[Word and item position data]
★ ★ ★
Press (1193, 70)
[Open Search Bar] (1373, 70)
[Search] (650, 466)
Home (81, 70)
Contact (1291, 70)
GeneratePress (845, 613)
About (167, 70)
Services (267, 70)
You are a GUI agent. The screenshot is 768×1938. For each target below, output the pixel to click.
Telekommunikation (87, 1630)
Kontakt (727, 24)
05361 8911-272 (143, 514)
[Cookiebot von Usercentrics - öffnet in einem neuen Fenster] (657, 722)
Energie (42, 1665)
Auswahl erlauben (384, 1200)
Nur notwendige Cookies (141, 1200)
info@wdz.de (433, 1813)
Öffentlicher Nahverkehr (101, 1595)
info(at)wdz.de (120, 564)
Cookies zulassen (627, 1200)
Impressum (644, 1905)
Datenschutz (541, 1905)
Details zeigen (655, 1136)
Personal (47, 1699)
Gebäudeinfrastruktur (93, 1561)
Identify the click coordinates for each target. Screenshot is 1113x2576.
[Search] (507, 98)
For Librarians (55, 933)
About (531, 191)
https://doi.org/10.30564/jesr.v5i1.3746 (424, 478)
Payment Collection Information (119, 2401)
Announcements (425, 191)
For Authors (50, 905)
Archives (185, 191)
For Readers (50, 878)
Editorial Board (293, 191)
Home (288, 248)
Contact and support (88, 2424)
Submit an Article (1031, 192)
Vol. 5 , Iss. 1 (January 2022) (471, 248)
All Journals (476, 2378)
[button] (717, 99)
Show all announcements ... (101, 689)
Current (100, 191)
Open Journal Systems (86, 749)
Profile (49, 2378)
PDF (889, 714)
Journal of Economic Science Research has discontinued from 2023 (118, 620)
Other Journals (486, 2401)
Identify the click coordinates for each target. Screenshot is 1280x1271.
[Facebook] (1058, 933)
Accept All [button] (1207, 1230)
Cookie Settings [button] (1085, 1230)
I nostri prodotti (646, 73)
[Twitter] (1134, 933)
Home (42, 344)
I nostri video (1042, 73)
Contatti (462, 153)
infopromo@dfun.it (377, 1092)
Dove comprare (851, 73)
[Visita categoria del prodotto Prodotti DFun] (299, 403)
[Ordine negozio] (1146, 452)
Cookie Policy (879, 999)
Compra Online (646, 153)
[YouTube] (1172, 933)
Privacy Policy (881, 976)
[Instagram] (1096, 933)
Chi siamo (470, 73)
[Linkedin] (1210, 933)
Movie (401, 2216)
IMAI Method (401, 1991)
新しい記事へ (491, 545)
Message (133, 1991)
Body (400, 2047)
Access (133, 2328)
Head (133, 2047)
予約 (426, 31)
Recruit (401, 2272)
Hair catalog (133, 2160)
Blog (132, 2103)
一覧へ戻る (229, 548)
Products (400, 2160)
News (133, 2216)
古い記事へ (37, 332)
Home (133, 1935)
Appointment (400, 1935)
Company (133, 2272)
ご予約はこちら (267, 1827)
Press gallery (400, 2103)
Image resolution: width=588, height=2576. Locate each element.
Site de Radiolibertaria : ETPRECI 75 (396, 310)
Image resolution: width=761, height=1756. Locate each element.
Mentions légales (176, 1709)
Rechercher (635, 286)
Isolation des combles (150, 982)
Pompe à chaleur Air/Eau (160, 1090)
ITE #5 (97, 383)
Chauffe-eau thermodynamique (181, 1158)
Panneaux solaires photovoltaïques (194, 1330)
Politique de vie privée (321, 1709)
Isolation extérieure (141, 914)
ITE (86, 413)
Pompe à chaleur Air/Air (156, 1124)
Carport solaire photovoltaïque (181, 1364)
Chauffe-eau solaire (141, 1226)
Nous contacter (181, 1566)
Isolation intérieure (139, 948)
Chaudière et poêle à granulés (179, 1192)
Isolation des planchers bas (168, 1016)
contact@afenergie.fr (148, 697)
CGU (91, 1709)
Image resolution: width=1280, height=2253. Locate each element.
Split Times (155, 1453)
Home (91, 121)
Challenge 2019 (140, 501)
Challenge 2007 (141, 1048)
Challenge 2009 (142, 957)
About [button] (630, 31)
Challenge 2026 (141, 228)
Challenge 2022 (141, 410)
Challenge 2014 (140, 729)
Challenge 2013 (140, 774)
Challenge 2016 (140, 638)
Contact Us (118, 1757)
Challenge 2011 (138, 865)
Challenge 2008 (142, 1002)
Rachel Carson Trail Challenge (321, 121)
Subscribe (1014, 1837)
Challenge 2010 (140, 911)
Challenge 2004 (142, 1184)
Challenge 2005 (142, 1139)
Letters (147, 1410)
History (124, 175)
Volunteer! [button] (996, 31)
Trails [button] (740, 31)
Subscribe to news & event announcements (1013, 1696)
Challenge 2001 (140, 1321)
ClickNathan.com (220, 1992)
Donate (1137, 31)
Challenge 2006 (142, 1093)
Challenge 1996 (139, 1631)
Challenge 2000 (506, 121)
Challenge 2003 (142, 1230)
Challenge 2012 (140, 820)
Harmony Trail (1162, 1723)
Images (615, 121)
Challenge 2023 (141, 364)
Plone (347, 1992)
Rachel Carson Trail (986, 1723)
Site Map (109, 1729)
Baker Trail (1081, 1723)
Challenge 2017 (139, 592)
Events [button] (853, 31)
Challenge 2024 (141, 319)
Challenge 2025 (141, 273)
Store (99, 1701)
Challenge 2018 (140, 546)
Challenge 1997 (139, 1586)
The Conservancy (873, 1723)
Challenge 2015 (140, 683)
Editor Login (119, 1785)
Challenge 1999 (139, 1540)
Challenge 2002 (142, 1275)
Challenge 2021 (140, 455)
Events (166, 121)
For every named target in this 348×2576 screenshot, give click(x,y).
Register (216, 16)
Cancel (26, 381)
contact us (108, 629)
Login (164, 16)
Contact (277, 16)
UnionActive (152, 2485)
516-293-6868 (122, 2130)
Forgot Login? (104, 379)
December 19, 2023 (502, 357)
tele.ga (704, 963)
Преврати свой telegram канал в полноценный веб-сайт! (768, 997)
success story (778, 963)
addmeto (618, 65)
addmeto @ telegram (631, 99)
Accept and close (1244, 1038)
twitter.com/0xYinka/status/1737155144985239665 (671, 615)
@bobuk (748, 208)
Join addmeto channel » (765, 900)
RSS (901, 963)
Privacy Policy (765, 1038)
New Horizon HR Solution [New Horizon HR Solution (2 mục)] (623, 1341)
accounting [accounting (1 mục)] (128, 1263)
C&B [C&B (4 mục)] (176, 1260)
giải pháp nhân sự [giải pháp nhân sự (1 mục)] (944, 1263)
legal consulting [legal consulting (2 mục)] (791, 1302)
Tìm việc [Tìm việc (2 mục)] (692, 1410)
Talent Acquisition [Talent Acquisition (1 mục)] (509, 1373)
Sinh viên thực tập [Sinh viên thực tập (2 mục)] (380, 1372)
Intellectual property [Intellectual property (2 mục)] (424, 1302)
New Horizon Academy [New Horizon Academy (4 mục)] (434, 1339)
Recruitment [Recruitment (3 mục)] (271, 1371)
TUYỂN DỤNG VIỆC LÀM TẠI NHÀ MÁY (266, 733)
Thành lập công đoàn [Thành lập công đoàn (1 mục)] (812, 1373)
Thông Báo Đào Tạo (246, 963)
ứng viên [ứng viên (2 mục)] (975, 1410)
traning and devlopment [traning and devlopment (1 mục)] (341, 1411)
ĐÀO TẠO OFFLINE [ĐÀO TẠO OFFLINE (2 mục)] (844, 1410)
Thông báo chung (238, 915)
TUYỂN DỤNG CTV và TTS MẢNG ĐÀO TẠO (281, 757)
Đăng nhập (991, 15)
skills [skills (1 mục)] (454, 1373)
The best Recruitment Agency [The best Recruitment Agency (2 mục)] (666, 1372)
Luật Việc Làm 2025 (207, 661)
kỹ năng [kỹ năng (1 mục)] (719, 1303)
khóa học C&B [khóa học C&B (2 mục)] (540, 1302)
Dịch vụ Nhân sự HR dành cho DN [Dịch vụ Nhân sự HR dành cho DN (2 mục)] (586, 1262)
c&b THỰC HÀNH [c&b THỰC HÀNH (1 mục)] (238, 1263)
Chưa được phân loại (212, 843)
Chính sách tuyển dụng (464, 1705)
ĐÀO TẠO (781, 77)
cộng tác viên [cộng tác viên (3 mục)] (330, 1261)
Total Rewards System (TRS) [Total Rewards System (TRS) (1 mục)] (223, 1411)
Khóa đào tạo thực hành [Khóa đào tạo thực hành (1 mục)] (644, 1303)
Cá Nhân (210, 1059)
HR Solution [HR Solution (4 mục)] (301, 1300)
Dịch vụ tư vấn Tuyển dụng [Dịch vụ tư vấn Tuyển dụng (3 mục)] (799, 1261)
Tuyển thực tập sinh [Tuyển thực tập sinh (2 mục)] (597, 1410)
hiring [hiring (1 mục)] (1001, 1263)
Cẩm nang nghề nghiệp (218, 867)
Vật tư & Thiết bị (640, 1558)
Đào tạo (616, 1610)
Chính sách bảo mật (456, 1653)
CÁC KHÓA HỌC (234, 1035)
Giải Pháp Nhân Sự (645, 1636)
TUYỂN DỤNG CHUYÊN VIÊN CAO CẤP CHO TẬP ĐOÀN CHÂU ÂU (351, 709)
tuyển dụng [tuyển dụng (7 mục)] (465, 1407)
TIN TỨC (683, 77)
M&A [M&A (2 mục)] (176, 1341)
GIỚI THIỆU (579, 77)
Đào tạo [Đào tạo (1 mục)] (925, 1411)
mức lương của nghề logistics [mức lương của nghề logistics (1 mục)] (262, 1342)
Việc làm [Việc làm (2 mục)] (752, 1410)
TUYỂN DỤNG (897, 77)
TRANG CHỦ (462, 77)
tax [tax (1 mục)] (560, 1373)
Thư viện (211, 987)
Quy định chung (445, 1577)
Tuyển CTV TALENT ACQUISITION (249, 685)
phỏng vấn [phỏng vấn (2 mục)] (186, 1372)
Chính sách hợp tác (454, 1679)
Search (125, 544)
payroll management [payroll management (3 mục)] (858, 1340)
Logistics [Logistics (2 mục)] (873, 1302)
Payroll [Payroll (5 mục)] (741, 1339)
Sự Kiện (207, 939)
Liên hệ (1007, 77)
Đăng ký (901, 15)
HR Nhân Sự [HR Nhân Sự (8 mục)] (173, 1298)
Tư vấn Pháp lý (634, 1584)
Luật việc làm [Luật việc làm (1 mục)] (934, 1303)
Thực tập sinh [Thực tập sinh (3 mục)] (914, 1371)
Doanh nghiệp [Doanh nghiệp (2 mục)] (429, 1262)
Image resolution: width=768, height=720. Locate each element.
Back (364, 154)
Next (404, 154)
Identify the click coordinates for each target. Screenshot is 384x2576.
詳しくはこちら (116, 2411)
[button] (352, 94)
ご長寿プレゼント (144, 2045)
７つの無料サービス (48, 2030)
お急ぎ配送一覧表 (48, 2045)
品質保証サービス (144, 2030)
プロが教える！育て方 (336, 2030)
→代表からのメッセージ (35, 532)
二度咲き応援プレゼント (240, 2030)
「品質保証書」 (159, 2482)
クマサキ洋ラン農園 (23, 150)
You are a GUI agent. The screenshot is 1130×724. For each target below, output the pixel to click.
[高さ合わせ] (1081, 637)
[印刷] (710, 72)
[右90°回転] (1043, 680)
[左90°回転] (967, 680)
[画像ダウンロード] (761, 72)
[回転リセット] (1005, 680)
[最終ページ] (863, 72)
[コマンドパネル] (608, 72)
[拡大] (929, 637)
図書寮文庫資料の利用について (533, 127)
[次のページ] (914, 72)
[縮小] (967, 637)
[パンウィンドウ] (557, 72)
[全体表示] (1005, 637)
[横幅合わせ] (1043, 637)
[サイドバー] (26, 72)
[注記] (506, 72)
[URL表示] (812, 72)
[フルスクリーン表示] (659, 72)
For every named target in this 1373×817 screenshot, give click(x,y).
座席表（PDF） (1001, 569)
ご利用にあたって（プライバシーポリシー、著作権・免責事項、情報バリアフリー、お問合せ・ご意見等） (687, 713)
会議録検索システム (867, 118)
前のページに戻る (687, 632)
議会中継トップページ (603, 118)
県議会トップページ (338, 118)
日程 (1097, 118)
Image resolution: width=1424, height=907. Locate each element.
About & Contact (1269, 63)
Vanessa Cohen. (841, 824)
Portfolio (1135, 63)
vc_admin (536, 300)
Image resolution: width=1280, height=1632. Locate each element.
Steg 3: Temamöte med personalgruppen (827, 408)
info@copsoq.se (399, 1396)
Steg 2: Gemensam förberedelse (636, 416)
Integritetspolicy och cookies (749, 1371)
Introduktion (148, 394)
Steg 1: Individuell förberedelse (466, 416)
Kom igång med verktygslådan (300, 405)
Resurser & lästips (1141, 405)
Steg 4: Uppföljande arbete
★ ★ ★
What to produce | Copy the material above word for word, from its first line through the line containing "05361 8911-272 (143, 514)", including that line.

Solution below |
Press (1193, 70)
[Open Search Bar] (1373, 70)
[Search] (650, 466)
Home (81, 70)
Contact (1291, 70)
GeneratePress (845, 613)
About (167, 70)
Services (267, 70)
You are a GUI agent. The screenshot is 768×1938. For each target below, output the pixel to click.
Telekommunikation (87, 1630)
Kontakt (727, 24)
05361 8911-272 (143, 514)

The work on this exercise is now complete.